[Data entries]
◆ ◆ ◆ ◆ ◆ ◆ ◆
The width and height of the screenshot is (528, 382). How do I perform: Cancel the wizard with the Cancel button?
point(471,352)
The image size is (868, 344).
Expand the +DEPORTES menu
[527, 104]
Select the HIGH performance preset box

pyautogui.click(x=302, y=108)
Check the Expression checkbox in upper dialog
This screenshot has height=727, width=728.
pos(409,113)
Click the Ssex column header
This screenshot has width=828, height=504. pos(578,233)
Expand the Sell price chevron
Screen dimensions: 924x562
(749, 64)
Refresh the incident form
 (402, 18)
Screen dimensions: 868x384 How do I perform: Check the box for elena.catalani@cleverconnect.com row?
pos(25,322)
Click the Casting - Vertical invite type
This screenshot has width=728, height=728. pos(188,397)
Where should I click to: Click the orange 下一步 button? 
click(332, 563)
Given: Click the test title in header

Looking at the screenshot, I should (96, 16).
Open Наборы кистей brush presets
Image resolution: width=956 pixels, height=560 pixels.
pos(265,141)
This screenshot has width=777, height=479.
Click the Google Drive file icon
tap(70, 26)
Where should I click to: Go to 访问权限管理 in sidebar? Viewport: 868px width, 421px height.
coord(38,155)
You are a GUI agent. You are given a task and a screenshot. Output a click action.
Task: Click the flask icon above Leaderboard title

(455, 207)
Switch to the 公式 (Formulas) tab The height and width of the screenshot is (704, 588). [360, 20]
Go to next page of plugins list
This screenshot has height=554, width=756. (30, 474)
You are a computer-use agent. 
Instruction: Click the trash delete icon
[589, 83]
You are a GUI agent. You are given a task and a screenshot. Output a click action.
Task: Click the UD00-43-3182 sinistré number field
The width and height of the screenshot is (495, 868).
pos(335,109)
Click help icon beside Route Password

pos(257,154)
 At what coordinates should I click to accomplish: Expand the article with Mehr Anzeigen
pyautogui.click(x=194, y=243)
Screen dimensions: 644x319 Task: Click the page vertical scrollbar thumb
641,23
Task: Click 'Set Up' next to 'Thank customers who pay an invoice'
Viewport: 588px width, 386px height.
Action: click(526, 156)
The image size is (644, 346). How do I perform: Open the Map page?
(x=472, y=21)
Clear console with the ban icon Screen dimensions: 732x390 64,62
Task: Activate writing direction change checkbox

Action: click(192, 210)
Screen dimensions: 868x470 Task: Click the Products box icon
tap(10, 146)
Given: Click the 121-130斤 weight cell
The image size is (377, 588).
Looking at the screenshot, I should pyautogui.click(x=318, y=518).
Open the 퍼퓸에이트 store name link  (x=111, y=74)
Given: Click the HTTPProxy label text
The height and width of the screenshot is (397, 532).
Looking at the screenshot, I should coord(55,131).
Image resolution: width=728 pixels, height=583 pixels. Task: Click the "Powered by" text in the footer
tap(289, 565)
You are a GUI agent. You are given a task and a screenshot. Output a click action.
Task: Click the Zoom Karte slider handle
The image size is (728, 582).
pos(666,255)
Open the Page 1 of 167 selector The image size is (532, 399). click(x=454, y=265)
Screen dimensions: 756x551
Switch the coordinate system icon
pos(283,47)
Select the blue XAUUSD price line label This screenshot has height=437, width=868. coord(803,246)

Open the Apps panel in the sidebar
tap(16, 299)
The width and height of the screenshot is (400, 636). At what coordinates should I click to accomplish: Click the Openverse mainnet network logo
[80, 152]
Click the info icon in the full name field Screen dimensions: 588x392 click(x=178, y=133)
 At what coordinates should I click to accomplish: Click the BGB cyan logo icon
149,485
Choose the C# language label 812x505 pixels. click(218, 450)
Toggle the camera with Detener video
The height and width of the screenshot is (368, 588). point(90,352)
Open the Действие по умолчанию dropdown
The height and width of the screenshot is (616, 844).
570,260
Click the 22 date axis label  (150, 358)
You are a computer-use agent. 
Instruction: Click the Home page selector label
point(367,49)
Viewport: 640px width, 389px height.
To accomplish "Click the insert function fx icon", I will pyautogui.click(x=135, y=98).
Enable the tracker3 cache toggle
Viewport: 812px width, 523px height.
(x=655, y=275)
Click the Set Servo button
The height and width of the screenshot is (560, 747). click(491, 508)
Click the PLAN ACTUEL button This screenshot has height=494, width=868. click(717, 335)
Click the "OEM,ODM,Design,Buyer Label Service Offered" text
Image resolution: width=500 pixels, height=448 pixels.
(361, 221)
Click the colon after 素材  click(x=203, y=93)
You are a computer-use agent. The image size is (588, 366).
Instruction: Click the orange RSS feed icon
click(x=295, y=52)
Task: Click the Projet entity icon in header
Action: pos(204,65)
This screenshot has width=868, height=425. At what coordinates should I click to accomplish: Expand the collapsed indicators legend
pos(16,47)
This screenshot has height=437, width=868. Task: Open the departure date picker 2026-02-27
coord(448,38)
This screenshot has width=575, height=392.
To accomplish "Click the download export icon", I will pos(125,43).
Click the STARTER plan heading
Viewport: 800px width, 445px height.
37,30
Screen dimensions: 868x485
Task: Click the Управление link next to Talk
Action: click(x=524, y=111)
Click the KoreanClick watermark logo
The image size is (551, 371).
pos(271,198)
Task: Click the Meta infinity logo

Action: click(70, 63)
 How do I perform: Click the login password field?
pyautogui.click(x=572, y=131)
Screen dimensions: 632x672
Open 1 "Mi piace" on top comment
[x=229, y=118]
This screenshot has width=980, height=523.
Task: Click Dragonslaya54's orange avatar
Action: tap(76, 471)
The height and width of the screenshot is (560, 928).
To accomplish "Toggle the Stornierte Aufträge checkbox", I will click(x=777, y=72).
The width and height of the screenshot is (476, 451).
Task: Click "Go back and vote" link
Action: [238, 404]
◆ ◆ ◆ ◆ ◆ ◆ ◆
Your assignment:
The entries need to be set down again in full, with no word changed.

Problem solution:
The width and height of the screenshot is (528, 382). How do I perform: Cancel the wizard with the Cancel button?
point(471,352)
The image size is (868, 344).
Expand the +DEPORTES menu
[527, 104]
Select the HIGH performance preset box

pyautogui.click(x=302, y=108)
Check the Expression checkbox in upper dialog
This screenshot has height=727, width=728.
pos(409,113)
Click the Ssex column header
This screenshot has width=828, height=504. pos(578,233)
Expand the Sell price chevron
Screen dimensions: 924x562
(749, 64)
Refresh the incident form
 (402, 18)
Screen dimensions: 868x384 How do I perform: Check the box for elena.catalani@cleverconnect.com row?
pos(25,322)
Click the Casting - Vertical invite type
This screenshot has width=728, height=728. pos(188,397)
Where should I click to: Click the orange 下一步 button? 
click(332, 563)
Given: Click the test title in header

Looking at the screenshot, I should (96, 16).
Open Наборы кистей brush presets
Image resolution: width=956 pixels, height=560 pixels.
pos(265,141)
This screenshot has width=777, height=479.
Click the Google Drive file icon
tap(70, 26)
Where should I click to: Go to 访问权限管理 in sidebar? Viewport: 868px width, 421px height.
coord(38,155)
You are a GUI agent. You are given a task and a screenshot. Output a click action.
Task: Click the flask icon above Leaderboard title

(455, 207)
Switch to the 公式 (Formulas) tab The height and width of the screenshot is (704, 588). [360, 20]
Go to next page of plugins list
This screenshot has height=554, width=756. (30, 474)
You are a computer-use agent. 
Instruction: Click the trash delete icon
[589, 83]
You are a GUI agent. You are given a task and a screenshot. Output a click action.
Task: Click the UD00-43-3182 sinistré number field
The width and height of the screenshot is (495, 868).
pos(335,109)
Click help icon beside Route Password

pos(257,154)
 At what coordinates should I click to accomplish: Expand the article with Mehr Anzeigen
pyautogui.click(x=194, y=243)
Screen dimensions: 644x319 Task: Click the page vertical scrollbar thumb
641,23
Task: Click 'Set Up' next to 'Thank customers who pay an invoice'
Viewport: 588px width, 386px height.
Action: click(526, 156)
The image size is (644, 346). How do I perform: Open the Map page?
(x=472, y=21)
Clear console with the ban icon Screen dimensions: 732x390 64,62
Task: Activate writing direction change checkbox

Action: click(192, 210)
Screen dimensions: 868x470 Task: Click the Products box icon
tap(10, 146)
Given: Click the 121-130斤 weight cell
The image size is (377, 588).
Looking at the screenshot, I should pyautogui.click(x=318, y=518).
Open the 퍼퓸에이트 store name link  (x=111, y=74)
Given: Click the HTTPProxy label text
The height and width of the screenshot is (397, 532).
Looking at the screenshot, I should coord(55,131).
Image resolution: width=728 pixels, height=583 pixels. Task: Click the "Powered by" text in the footer
tap(289, 565)
You are a GUI agent. You are given a task and a screenshot. Output a click action.
Task: Click the Zoom Karte slider handle
The image size is (728, 582).
pos(666,255)
Open the Page 1 of 167 selector The image size is (532, 399). click(x=454, y=265)
Screen dimensions: 756x551
Switch the coordinate system icon
pos(283,47)
Select the blue XAUUSD price line label This screenshot has height=437, width=868. coord(803,246)

Open the Apps panel in the sidebar
tap(16, 299)
The width and height of the screenshot is (400, 636). At what coordinates should I click to accomplish: Click the Openverse mainnet network logo
[80, 152]
Click the info icon in the full name field Screen dimensions: 588x392 click(x=178, y=133)
 At what coordinates should I click to accomplish: Click the BGB cyan logo icon
149,485
Choose the C# language label 812x505 pixels. click(218, 450)
Toggle the camera with Detener video
The height and width of the screenshot is (368, 588). point(90,352)
Open the Действие по умолчанию dropdown
The height and width of the screenshot is (616, 844).
570,260
Click the 22 date axis label  (150, 358)
You are a computer-use agent. 
Instruction: Click the Home page selector label
point(367,49)
Viewport: 640px width, 389px height.
To accomplish "Click the insert function fx icon", I will pyautogui.click(x=135, y=98).
Enable the tracker3 cache toggle
Viewport: 812px width, 523px height.
(x=655, y=275)
Click the Set Servo button
The height and width of the screenshot is (560, 747). click(491, 508)
Click the PLAN ACTUEL button This screenshot has height=494, width=868. click(717, 335)
Click the "OEM,ODM,Design,Buyer Label Service Offered" text
Image resolution: width=500 pixels, height=448 pixels.
(361, 221)
Click the colon after 素材  click(x=203, y=93)
You are a computer-use agent. The image size is (588, 366).
Instruction: Click the orange RSS feed icon
click(x=295, y=52)
Task: Click the Projet entity icon in header
Action: pos(204,65)
This screenshot has width=868, height=425. At what coordinates should I click to accomplish: Expand the collapsed indicators legend
pos(16,47)
This screenshot has height=437, width=868. Task: Open the departure date picker 2026-02-27
coord(448,38)
This screenshot has width=575, height=392.
To accomplish "Click the download export icon", I will pos(125,43).
Click the STARTER plan heading
Viewport: 800px width, 445px height.
37,30
Screen dimensions: 868x485
Task: Click the Управление link next to Talk
Action: click(x=524, y=111)
Click the KoreanClick watermark logo
The image size is (551, 371).
pos(271,198)
Task: Click the Meta infinity logo

Action: click(70, 63)
 How do I perform: Click the login password field?
pyautogui.click(x=572, y=131)
Screen dimensions: 632x672
Open 1 "Mi piace" on top comment
[x=229, y=118]
This screenshot has width=980, height=523.
Task: Click Dragonslaya54's orange avatar
Action: tap(76, 471)
The height and width of the screenshot is (560, 928).
To accomplish "Toggle the Stornierte Aufträge checkbox", I will click(x=777, y=72).
The width and height of the screenshot is (476, 451).
Task: Click "Go back and vote" link
Action: [238, 404]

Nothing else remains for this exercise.